Começou nesta quarta-feira (19) e vai até o dia 28 de abril, em Aparecida (SP), a 60ª Assembleia Geral Eletiva dos Bispos do Brasil, de onde deverão sair os nomes da nova presidência e das 20 comissões existentes da CNBB. Dom Gilberto Pastana, arcebispo de São Luís do Maranhão - uma das 45 arquidioceses existentes - e dom José Belisário OFM, bispo emérito da Arquidiocese, participam da 60ªAGCNBB junto com os prelados do Regional Nordeste 5.

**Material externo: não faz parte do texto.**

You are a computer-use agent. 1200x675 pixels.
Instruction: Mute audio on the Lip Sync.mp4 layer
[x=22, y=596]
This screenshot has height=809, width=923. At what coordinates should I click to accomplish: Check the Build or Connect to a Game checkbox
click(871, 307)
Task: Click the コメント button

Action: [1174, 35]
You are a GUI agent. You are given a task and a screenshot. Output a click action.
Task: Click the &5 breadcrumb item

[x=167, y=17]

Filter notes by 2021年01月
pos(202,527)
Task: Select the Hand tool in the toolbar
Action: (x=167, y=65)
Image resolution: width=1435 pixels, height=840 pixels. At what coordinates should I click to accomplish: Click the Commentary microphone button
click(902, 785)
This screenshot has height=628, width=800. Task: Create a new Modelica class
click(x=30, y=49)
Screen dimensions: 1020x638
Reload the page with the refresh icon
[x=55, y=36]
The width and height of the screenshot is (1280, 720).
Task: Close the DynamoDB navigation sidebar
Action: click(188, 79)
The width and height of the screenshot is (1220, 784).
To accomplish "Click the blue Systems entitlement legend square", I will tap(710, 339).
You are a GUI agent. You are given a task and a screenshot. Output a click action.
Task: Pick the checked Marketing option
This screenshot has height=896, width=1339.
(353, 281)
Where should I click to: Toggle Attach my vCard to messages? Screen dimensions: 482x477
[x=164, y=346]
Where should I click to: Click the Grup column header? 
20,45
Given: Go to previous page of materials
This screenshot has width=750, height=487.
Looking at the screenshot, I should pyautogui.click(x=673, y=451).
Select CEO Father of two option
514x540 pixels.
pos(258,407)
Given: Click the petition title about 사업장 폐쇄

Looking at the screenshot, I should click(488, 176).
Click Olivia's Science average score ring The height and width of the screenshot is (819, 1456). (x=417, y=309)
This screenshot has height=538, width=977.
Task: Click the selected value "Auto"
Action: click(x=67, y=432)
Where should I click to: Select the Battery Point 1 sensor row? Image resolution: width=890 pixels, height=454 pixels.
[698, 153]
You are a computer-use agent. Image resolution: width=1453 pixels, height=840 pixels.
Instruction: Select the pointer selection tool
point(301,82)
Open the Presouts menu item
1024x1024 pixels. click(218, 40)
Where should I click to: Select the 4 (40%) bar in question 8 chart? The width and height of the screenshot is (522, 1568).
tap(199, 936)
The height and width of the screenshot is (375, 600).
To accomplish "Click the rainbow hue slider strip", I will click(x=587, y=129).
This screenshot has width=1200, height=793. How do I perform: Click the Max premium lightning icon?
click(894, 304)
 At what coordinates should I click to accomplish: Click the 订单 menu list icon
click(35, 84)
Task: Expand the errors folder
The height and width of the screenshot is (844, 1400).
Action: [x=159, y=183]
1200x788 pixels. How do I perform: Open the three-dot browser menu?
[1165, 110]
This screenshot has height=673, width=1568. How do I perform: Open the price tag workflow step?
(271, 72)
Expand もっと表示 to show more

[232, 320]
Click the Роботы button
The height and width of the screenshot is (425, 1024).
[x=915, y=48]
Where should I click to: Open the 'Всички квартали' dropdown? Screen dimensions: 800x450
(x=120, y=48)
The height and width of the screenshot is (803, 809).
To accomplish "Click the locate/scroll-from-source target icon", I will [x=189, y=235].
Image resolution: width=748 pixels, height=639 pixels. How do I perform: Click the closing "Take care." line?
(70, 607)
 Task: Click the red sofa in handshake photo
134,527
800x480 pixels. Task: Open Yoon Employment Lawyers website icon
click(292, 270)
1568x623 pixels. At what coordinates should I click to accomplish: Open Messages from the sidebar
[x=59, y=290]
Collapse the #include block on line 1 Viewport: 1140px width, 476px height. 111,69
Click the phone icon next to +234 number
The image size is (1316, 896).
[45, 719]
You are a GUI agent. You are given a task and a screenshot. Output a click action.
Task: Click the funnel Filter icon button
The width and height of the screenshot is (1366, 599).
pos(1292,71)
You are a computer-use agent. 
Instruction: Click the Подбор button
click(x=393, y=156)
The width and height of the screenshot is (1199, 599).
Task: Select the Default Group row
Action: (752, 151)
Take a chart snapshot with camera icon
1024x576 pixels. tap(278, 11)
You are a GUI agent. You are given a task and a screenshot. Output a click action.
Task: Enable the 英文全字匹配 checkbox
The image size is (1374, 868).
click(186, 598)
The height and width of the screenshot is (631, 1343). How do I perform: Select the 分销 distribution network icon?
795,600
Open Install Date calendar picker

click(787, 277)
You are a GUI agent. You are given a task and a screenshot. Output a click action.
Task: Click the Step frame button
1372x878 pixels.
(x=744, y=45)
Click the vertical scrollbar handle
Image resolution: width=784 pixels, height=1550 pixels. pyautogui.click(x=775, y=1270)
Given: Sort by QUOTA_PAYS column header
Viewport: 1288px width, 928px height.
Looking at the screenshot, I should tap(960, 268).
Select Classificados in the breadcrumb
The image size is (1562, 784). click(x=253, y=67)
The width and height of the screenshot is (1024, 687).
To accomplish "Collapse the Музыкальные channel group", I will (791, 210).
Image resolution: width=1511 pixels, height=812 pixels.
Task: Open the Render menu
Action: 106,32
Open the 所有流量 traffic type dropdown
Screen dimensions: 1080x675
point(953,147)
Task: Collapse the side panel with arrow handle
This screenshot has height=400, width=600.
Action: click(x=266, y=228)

(Dom Sebastião Bandeira, presidente do Regional NE5, dom Vilsom Basso, bispo de Imperatriz e dom José Belisário OFM, bispo emérito da Arquidiocese de São Luís do Maranhão | Foto: Arquivo dom Vilsom Basso)

Ao todo serão 22 temas tratados durante a Assembleia, que tem como pauta central as eleições dos epíscopos que desempenharão funções e serviços na Conferência Episcopal nos próximos anos.


Segundo o Estatuto e Regimento interno da CNBB, que rege o processo eleitoral, dom Gilberto Pastana está entre o número de prelados com direito a voto e que pode ser votado para as funções/serviços no pleito da Assembleia.


Funções/serviços à CNBB


Serão eleitos 4 membros da Presidência; 12 presidentes das Comissões Episcopais permanentes; 2 representantes da CNBB no Conselho Episcopal Latino-Americano (Celam), um titular e suplente; e 2 bispos que participarão do processo do Sínodo sobre a Sinodalidade, em Roma.


Como acontece a eleição?


As escolhas para as funções - feitas por voto secreto - devem acontecer na segunda semana da Assembleia, após o retiro dos epíscopos, em até três escrutínios para cada cargo, contabilizando até 60 votações durante o processo eleitoral.


Segundo o Estatuto Canônico da CNBB, artigo nº 28, as votações acontecem de forma separada, sendo considerado eleito o bispo que atingir a maioria de 2/3 dos votos no primeiro ou no segundo escrutínio.


Assim, caso o mais votado não alcance o número necessário nas duas primeiras votações, um terceiro escrutínio é realizado, apenas entre os dois candidatos mais votados no segundo escrutínio, sendo eleito o que obtiver a maioria absoluta.


Caso haja empate, é considerado eleito o bispo com mais tempo de ordenação episcopal.